# Favourite Chamber Instrumentation



## Polednice (Sep 13, 2009)

What's your favourite ensemble of instruments for chamber music, ten instruments or less, and if you could only recommend one piece with that instrumentation, what would it be?


----------



## Stargazer (Nov 9, 2011)

I'd say my favorite would be a flute/viola/harp trio. There's only a handful of works I know of that use it, but I feel like the instruments complement themselves very well and I really love the result. My favorite work with that setup would be Debussy's sonata for flute, viola, and harp. 

As an aside, I feel like the harp is really underused in a lot of classical music, particularly chamber works...it's one of my favorite instruments!


----------



## Huilunsoittaja (Apr 6, 2010)

Stargazer said:


> I'd say my favorite would be a flute/viola/harp trio. There's only a handful of works I know of that use it, but I feel like the instruments complement themselves very well and I really love the result.
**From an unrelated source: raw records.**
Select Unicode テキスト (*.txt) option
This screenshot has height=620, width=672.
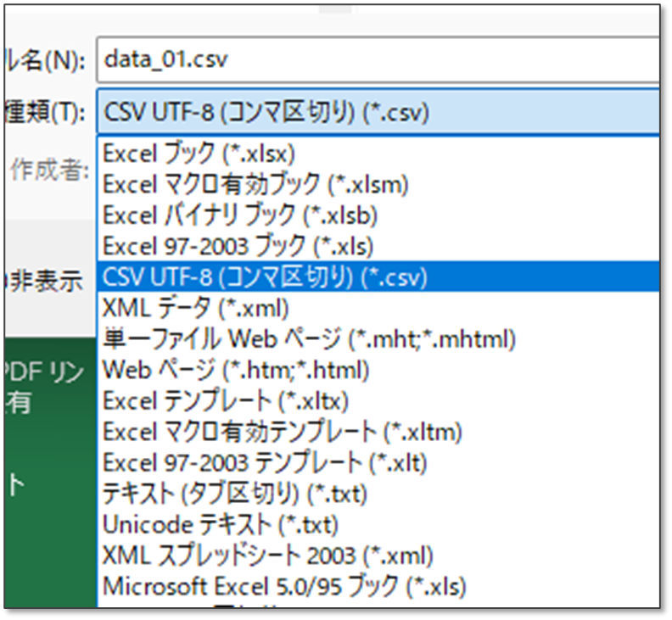click(220, 524)
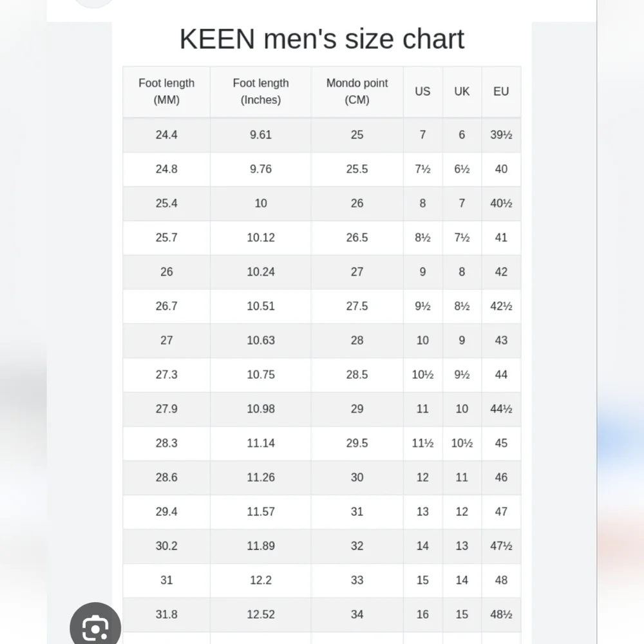Select the KEEN men's size chart title
644x644 pixels.
pos(321,39)
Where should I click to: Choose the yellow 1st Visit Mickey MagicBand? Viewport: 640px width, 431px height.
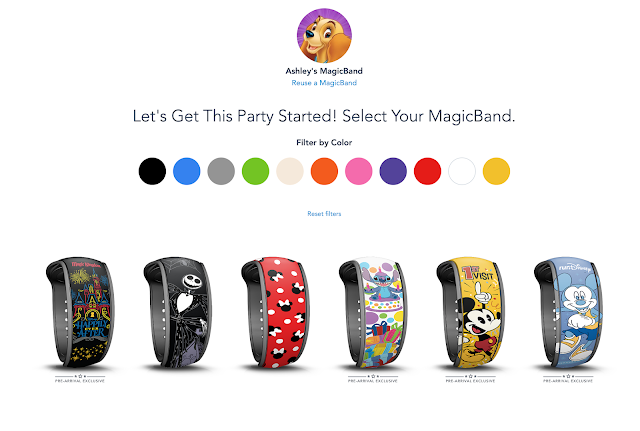pos(470,312)
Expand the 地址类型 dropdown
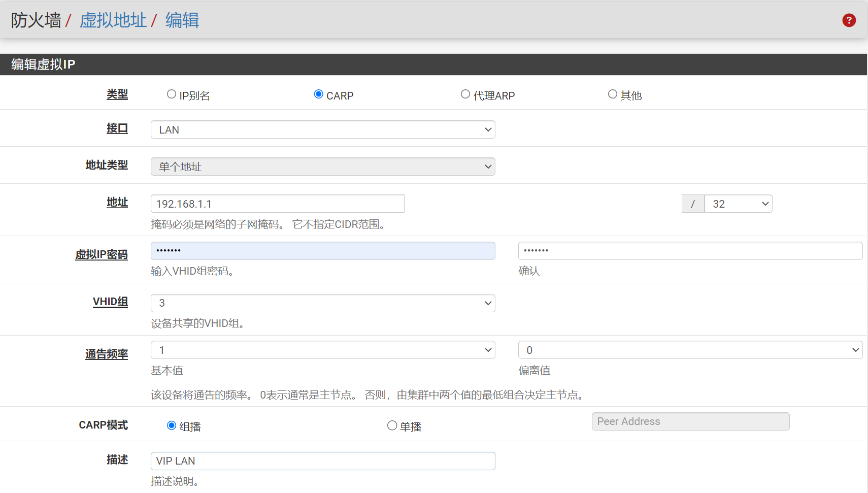 (323, 167)
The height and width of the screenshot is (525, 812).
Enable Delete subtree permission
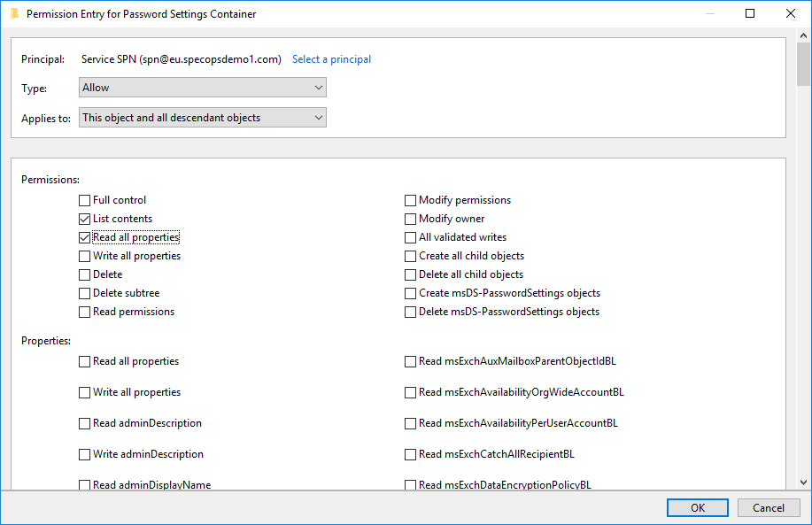(84, 294)
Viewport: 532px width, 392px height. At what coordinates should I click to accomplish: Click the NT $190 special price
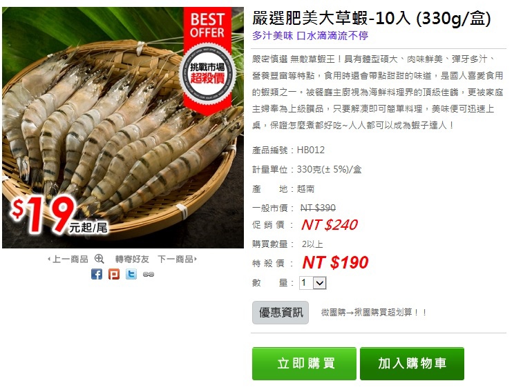click(x=335, y=262)
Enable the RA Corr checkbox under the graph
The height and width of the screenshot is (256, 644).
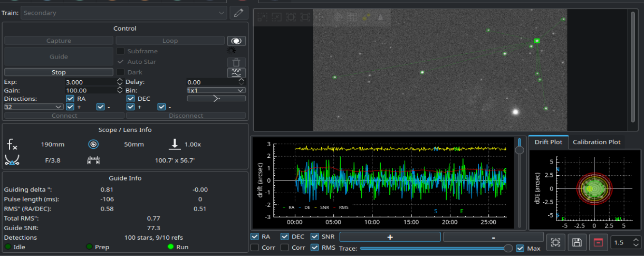[255, 248]
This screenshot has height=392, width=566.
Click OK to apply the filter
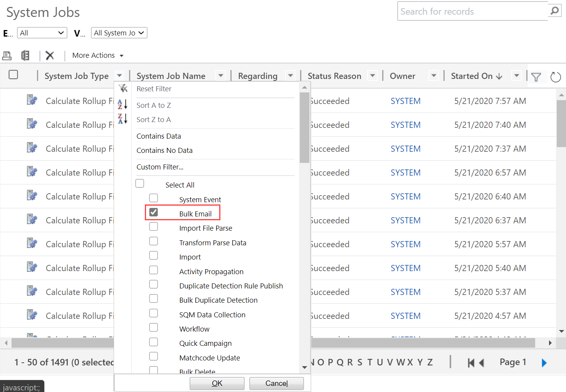coord(217,383)
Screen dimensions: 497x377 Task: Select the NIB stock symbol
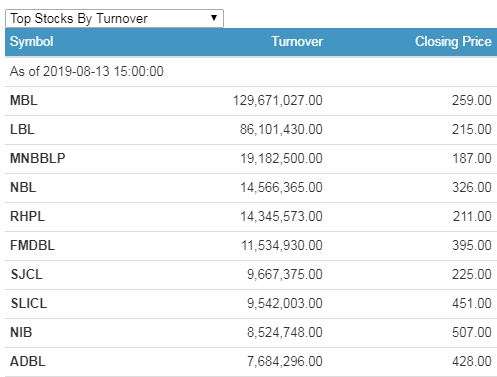(x=21, y=332)
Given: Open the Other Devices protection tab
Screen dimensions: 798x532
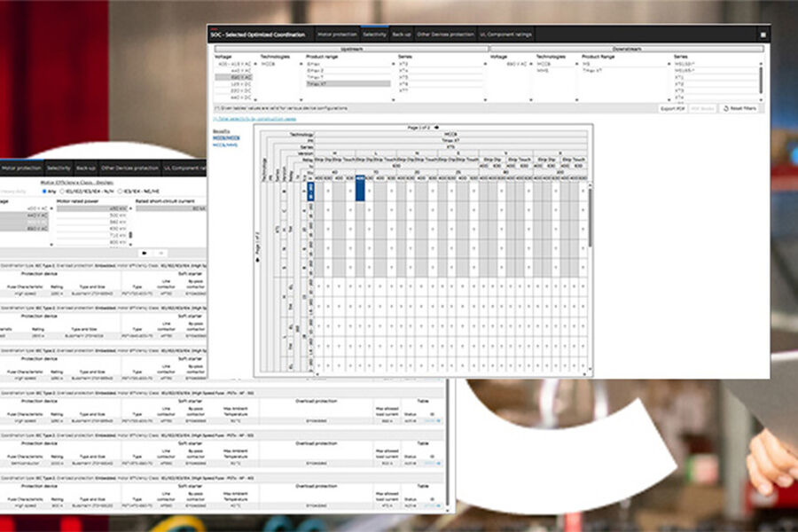Looking at the screenshot, I should click(445, 35).
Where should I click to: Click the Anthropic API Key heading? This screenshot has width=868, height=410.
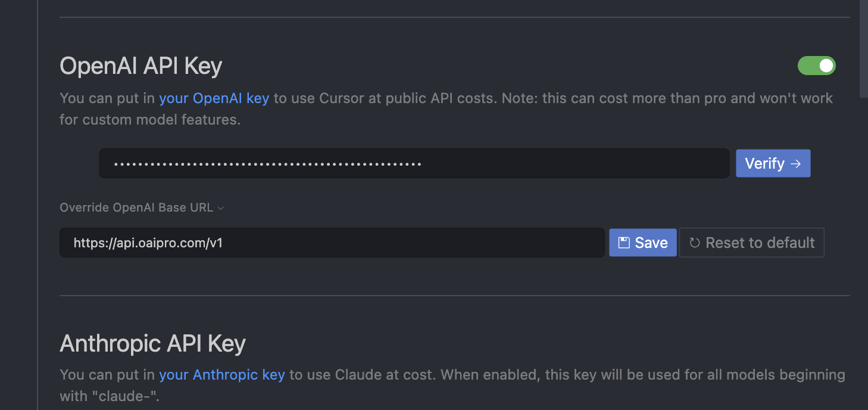click(153, 344)
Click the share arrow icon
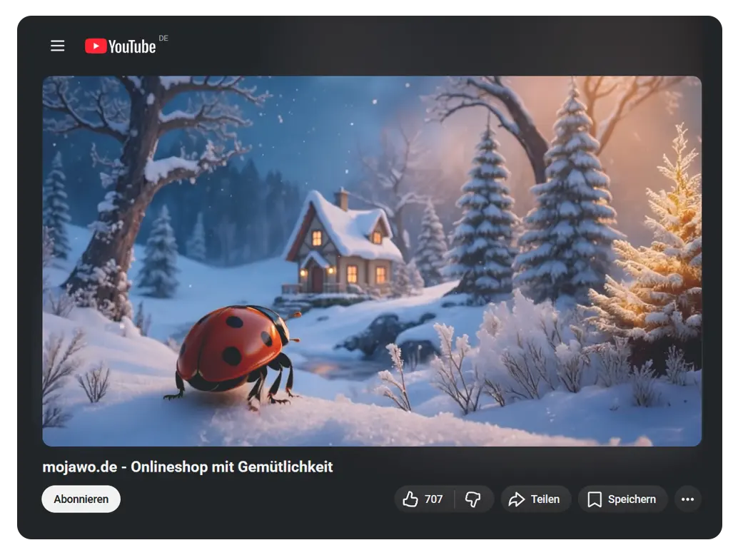The height and width of the screenshot is (560, 743). [x=516, y=499]
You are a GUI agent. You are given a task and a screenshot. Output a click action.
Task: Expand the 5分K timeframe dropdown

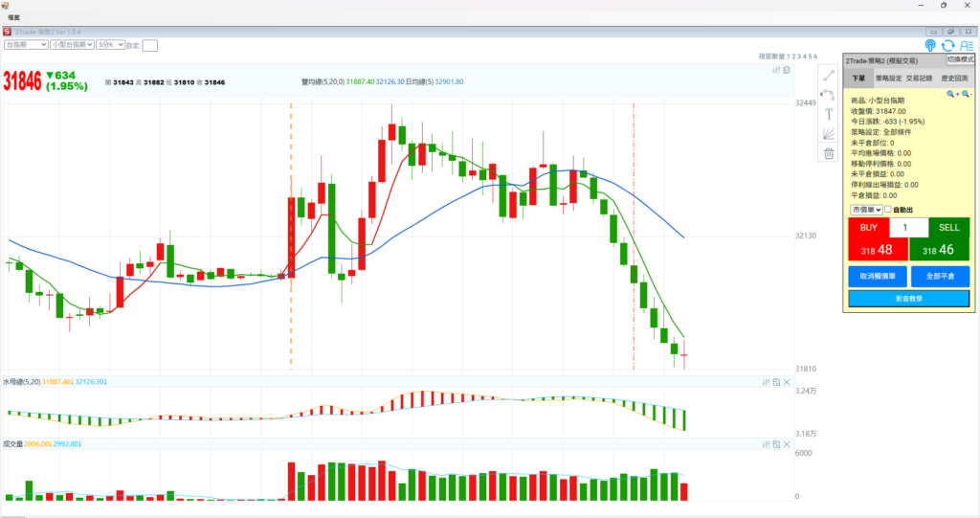(x=111, y=44)

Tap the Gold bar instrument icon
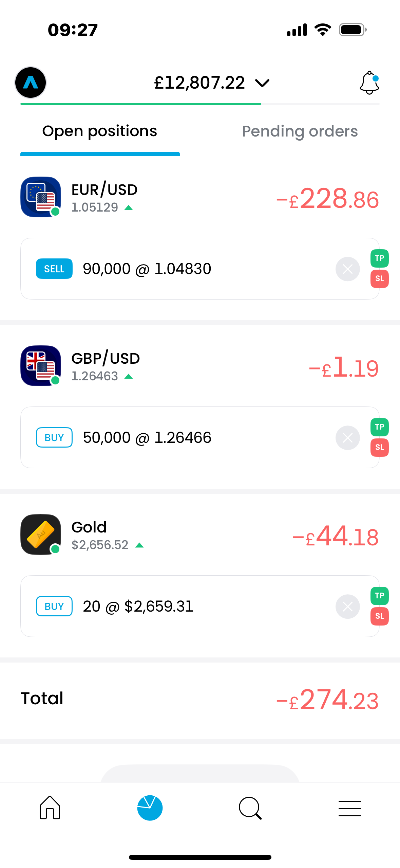(x=41, y=535)
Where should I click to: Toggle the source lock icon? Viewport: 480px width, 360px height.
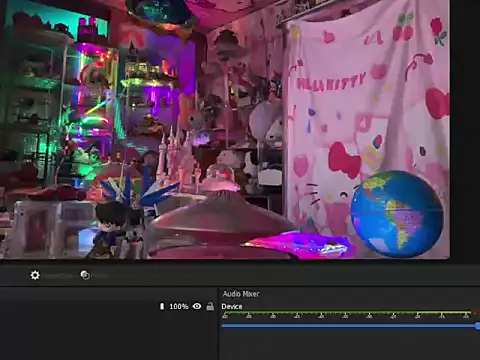click(x=210, y=306)
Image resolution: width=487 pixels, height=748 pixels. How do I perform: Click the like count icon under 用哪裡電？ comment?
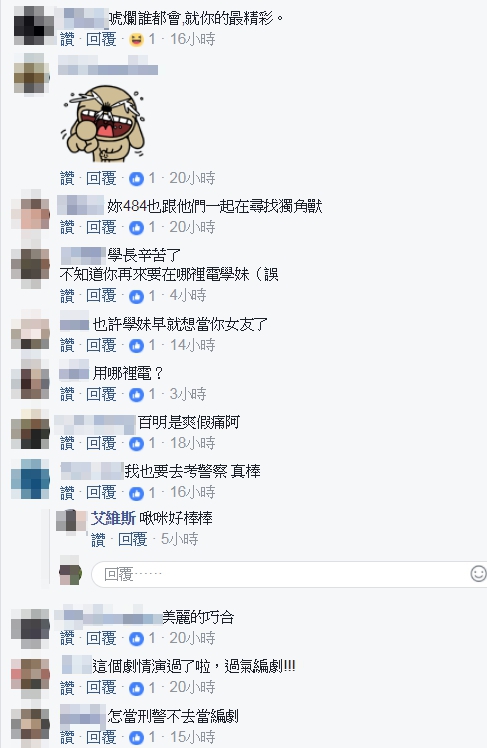[136, 395]
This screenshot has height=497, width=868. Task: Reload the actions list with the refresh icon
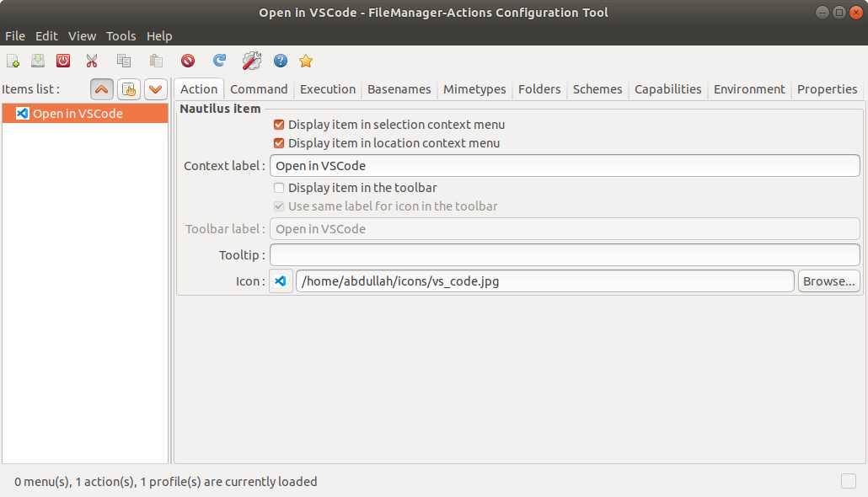(x=218, y=61)
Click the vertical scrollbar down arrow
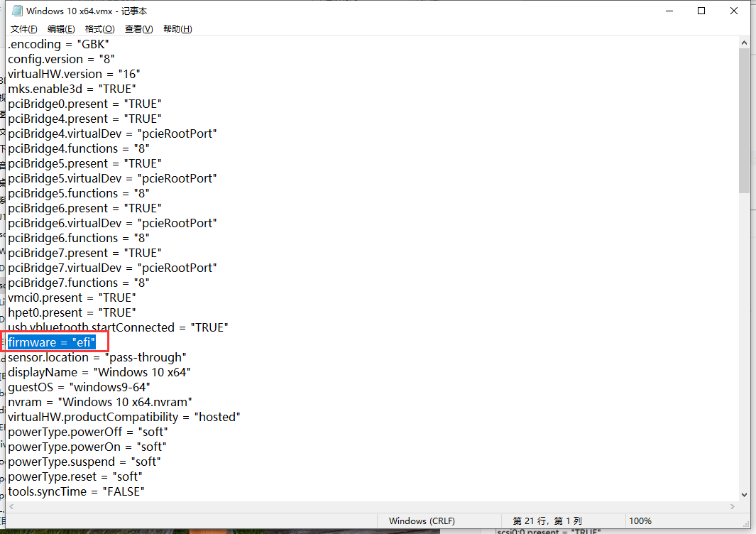The width and height of the screenshot is (756, 534). pos(745,495)
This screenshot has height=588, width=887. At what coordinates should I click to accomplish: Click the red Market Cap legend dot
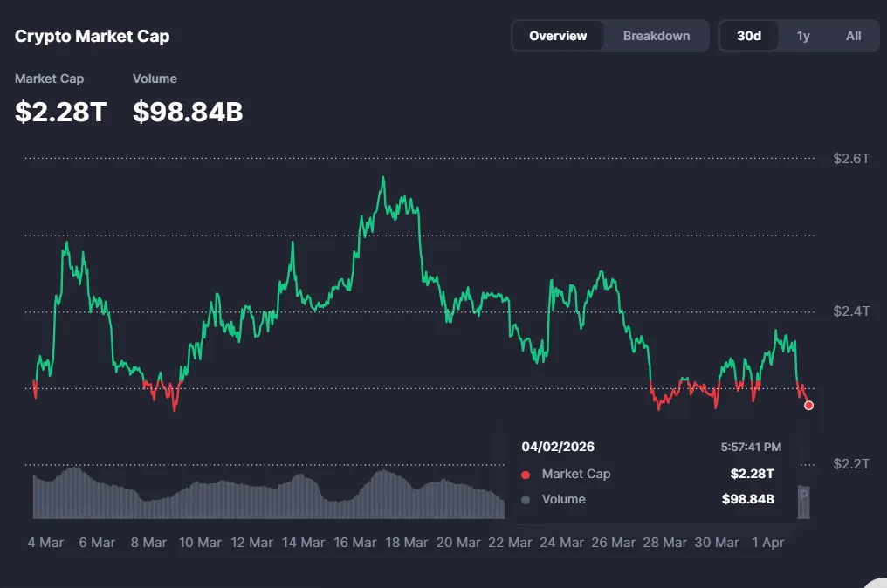tap(526, 474)

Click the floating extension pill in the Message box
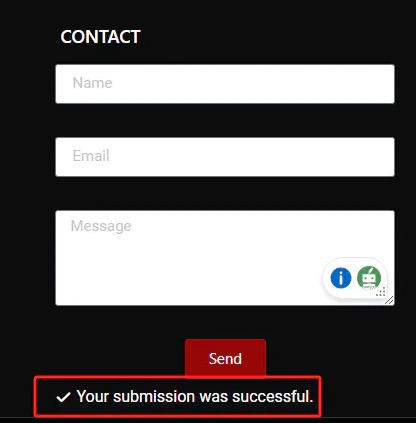[355, 278]
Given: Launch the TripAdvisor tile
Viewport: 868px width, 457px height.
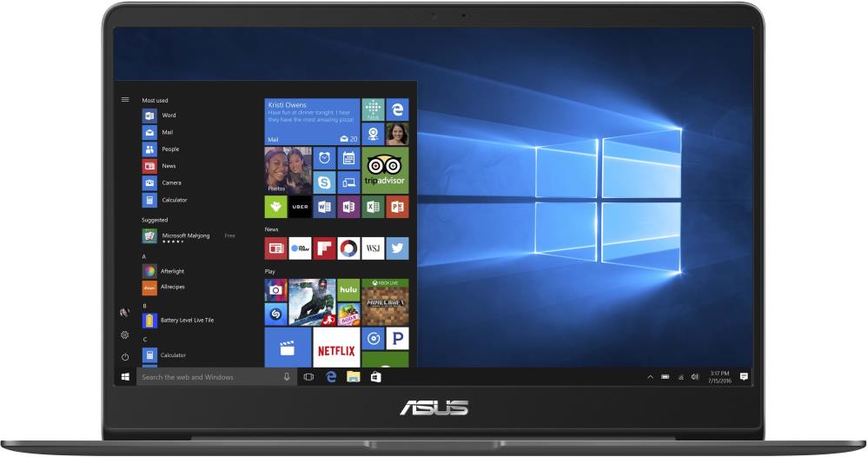Looking at the screenshot, I should (385, 169).
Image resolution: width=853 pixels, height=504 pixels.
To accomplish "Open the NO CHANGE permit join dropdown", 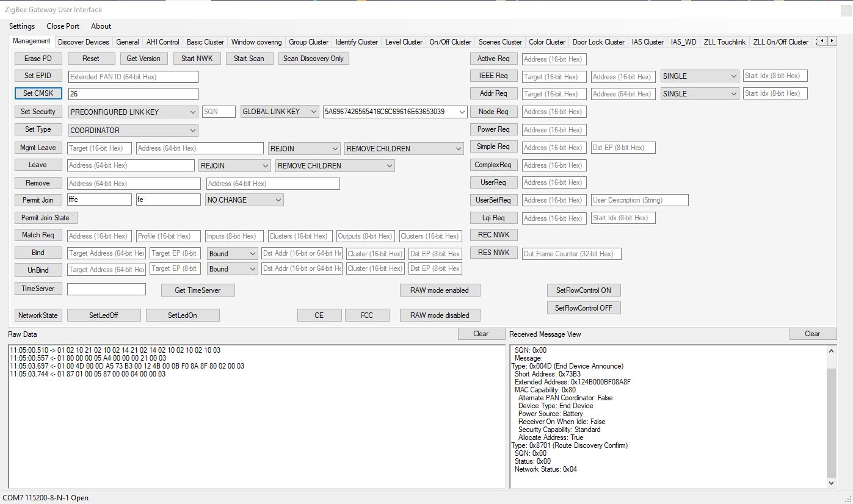I will (244, 200).
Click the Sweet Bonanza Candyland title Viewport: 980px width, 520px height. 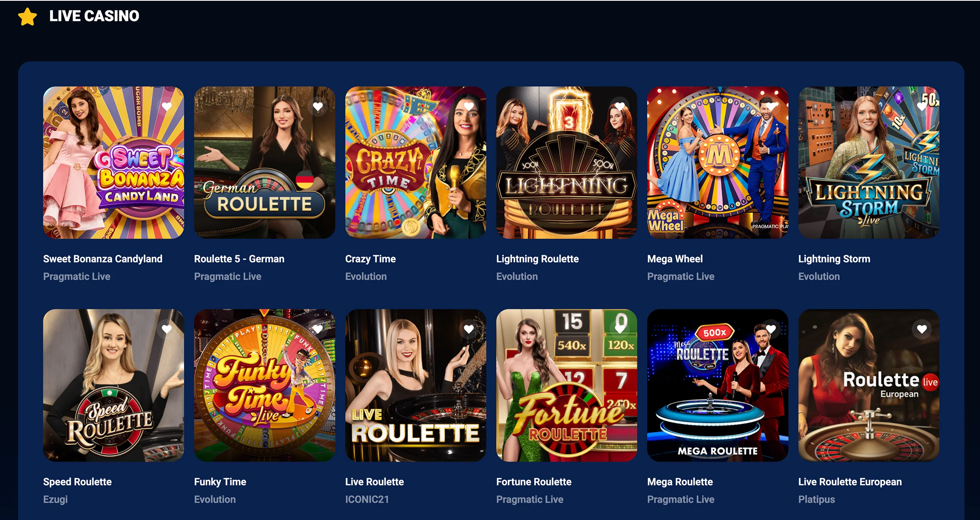click(x=103, y=259)
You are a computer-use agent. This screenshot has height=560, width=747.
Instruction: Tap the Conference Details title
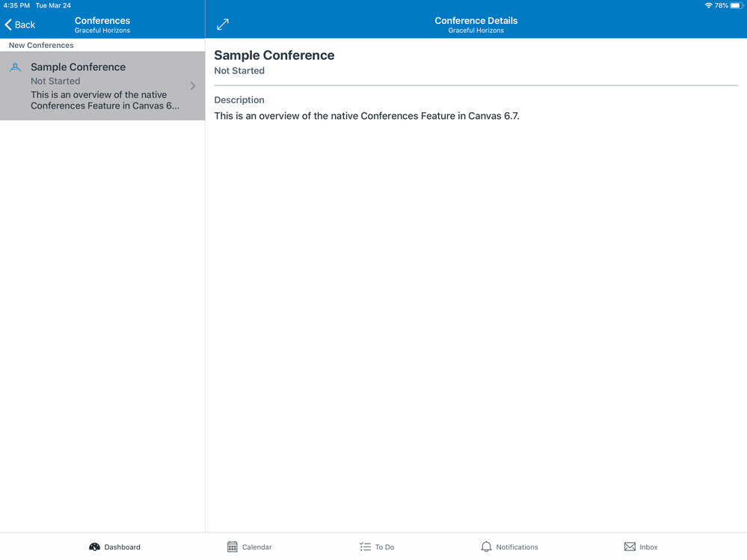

My favorite work with that setup would be Debussy's sonata for flute, viola, and harp.
> 
> As an aside, I feel like the harp is really underused in a lot of classical music, particularly chamber works...it's one of my favorite instruments!


Haha! That's exactly what I was going to post when I saw this thread's question! Flute-Harp-Viola for the Win! And even just Flute and Harp, that is the ultimate Divine Duo imo.


----------



## Operadowney (Apr 4, 2012)

Voice, cello, piano.


----------



## Praeludium (Oct 9, 2011)

Glassharmonica, oboe, flute, viola and cello.


----------



## ComposerOfAvantGarde (Dec 2, 2011)

Piccolo, trumpet and xylophone hands-down.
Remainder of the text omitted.